The story takes place in northern England, in a town large enough to have a nightclub, which as we know from The Full Monty is as vital to the community as a church hall in Dubuque. The accents all stick fast, and the characters sound close enough to Manchester to be cousins of Frasier’s Daphne Moon and behave madly enough to be auditioning for the Brit TV show Absolutely Fabulous.

Jane Horrocks, Bubbles on the latter comedy series, played LV in the 1998 film, alongside Brenda Blethyn and Michael Caine. Well, the Pawtucket cast may be speed-walking in fast company, but nobody who has seen the movie is likely to judge this troupe as outpaced.

A loud, bullying force of nature that passes for a mother, Mari Hoff (Wendy Overly) could cow a bull quiet, never mind a shy adult daughter. LV is so timid (as in intimidated) that she’s always been known as Little Voice (Casey Seymour Kim). Mari works in a factory down the street and LV rarely leaves the house, instead playing over and over the old LPs of show tunes and such that her late father left her.

Mari is as unaware as she is brazen, not noticing that she keeps close to her only passive people who let her do their living for them.
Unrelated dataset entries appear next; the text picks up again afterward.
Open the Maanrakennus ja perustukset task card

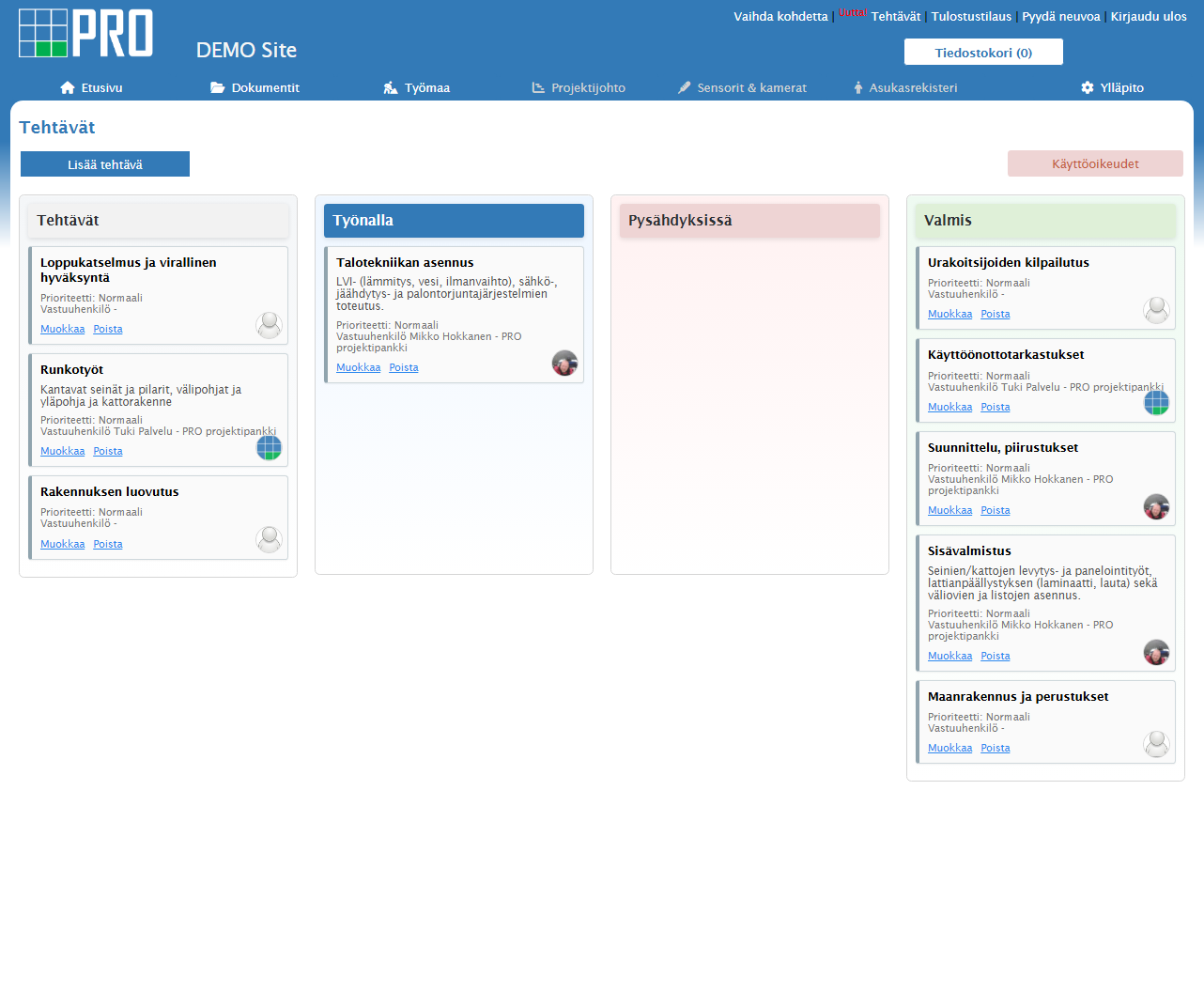pos(1045,721)
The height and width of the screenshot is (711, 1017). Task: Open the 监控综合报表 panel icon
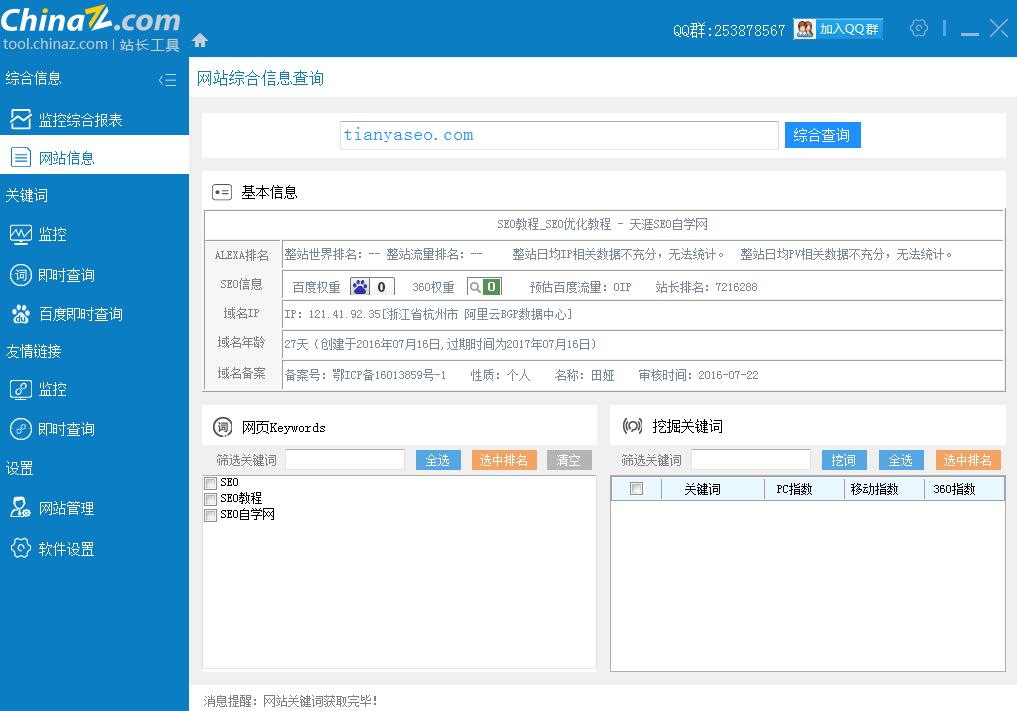click(x=22, y=116)
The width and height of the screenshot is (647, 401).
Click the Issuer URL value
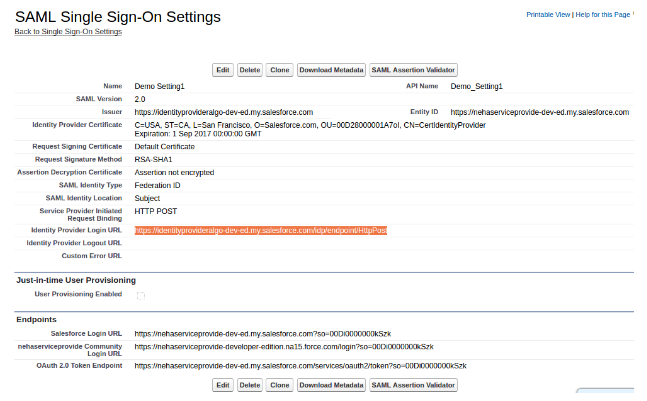(224, 112)
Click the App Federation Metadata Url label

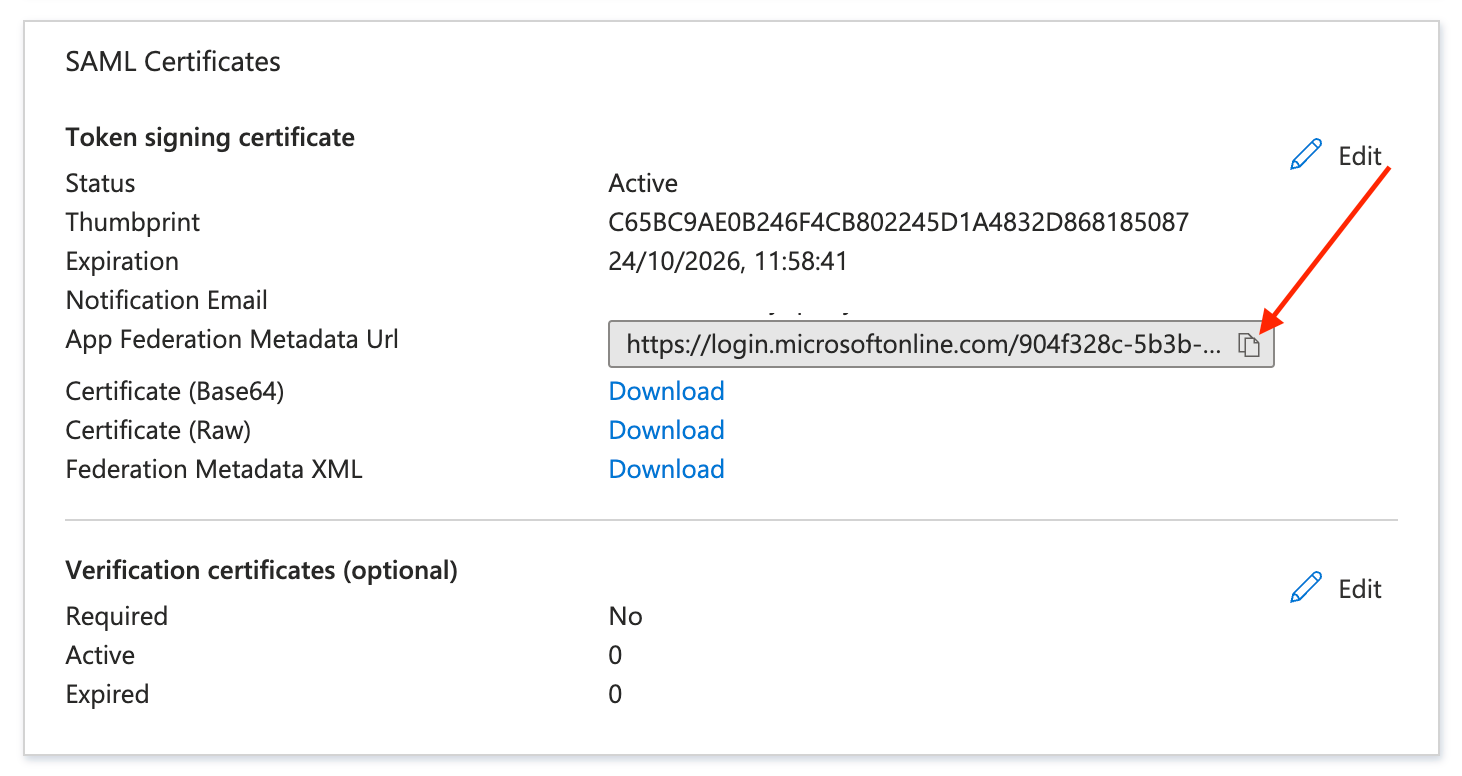click(x=232, y=340)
That was so for LV’s dead father, whom Mari dismisses as a poof because of his love of Judy Garland and company. It’s also so for pliant Sadie (Tray Gearing) from the flat next door, who often comes by for a cup of sugar with a spot of tea in it, which Mari begrudges her. She is a mute sounding board for Mari’s fulmination-of-the-moment, a ready "Okay" virtually her only conversational contribution.

Ray Say (Alan F. Hawkridge) is an exception to Mari’s unacknowledged rule of avoiding assertive people. She is, after all, over the hill in her attention-getting garb, which runs to leopard prints. He is her last chance, her "Ray of hope," as she teases him. But Ray, played with hearty momentum by Hawkridge, is just up for a little slap-and-tickle, sticking around past that only because he is stopped in his tracks by a lovely, uncanny sound coming out of the upstairs bedroom. The recently minted talent manager is hearing the sound of money.
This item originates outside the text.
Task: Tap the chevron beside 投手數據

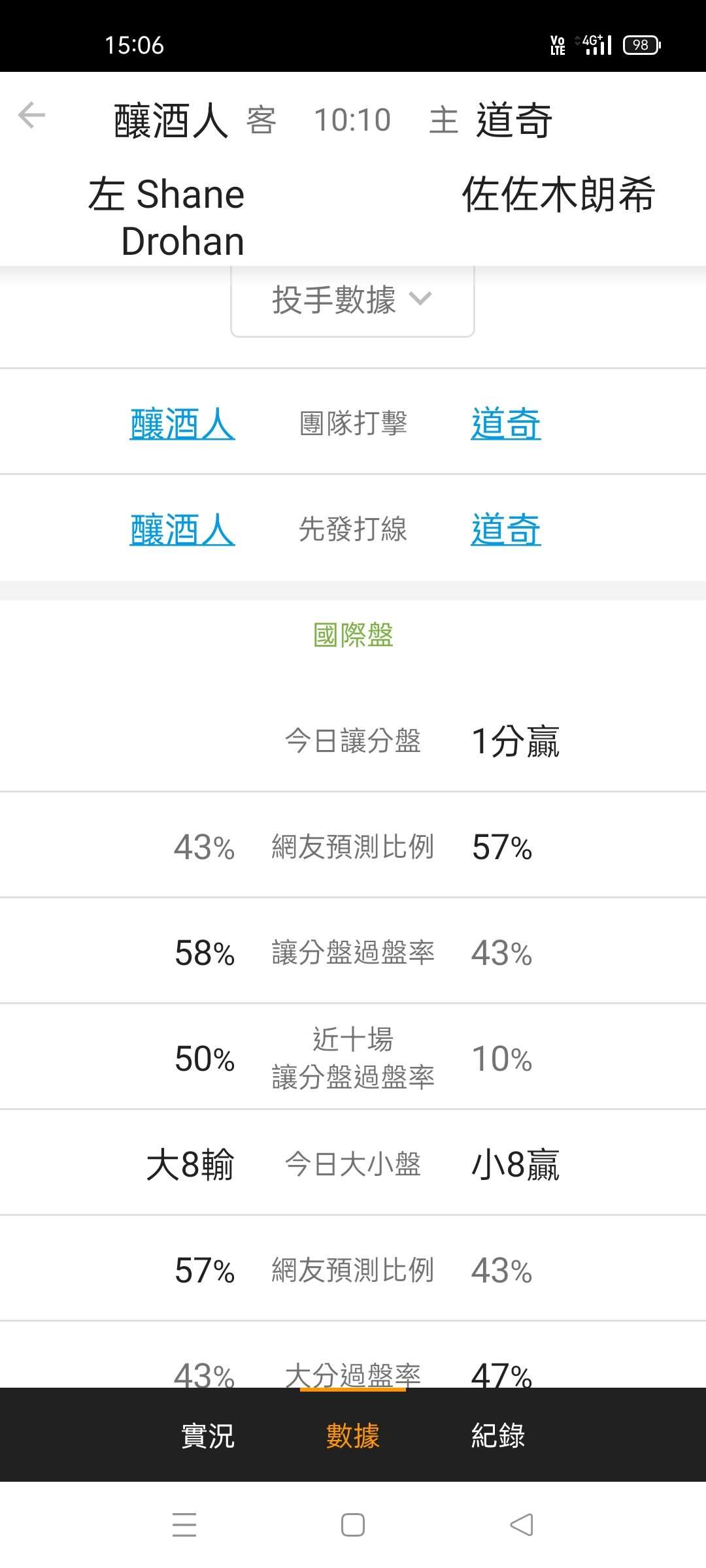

LV is singing "Over the Rainbow." We catch our breath too. Kim not only sings Garland beautifully, achingly well, she stops time as Liza’s mommy could. And she can top that. If her Billie Holiday doesn’t run a chill through you, the Gamm heat is cranked too high. Kim’s Edith Piaff could use more saliva, but her Marilyn Monroe doing "Diamonds Are a Girl’s Best Friend" has just enough breathy sass.

The courage of LV to sing before people for the first time doesn’t come from thin air. Billy (Anthony Estrella) is a telephone repairman who makes a repair call and is smitten by her vulnerability. This shy loner keeps returning to climb the pole next to her bedroom window. Adorable. Estrella makes sure to give him enough enthusiastic character for us to see Billy’s potential as LV does.

Roles that seem to be made for an actor can be curses, of course, inviting reliance on habitual tics that audiences have bought. Kim has developed a specialty, as both a comedienne and a dramatic actor, in merging nervous uncertainty (and what role doesn’t harbor some of that?) with perplexed forging ahead. If that isn’t an existential amalgam for our age, nothing is. In Little Voice, Kim skillfully navigates between the Scylla of meek vulnerability and the Charybdis of implausible assertiveness. The first trait is where the pathos lies, but its tension with her potentially standing up for herself is what keeps us on the edge of our seat.

Cartwright’s plot isn’t so schematic as to just give us a culminating confrontation scene with Mum. We get some ebb and flow as things work out and don’t. Ray convinces a sleazy nightclub owner, Mr. Boo (Tom Oakes), to book the shut-in for a mimicry act tryout. Under director Judith Swift’s nuanced guidance, mother and daughter battle over LV’s reluctance, with no assured result apparent. The play is by turns funny — Mari shouts, "Are you agoraphobical? ’Cause if you are, you can just get out!" — and moving. Overly may very well have the trickier task, making this dragon lady someone we care about while rooting against her selfishness. But the playwright puts the emotional survival of both at stake, so their conflict is ours.

The Rise and Fall of Little Voice. The Sandra Feinstein-Gamm Theatre has done it again.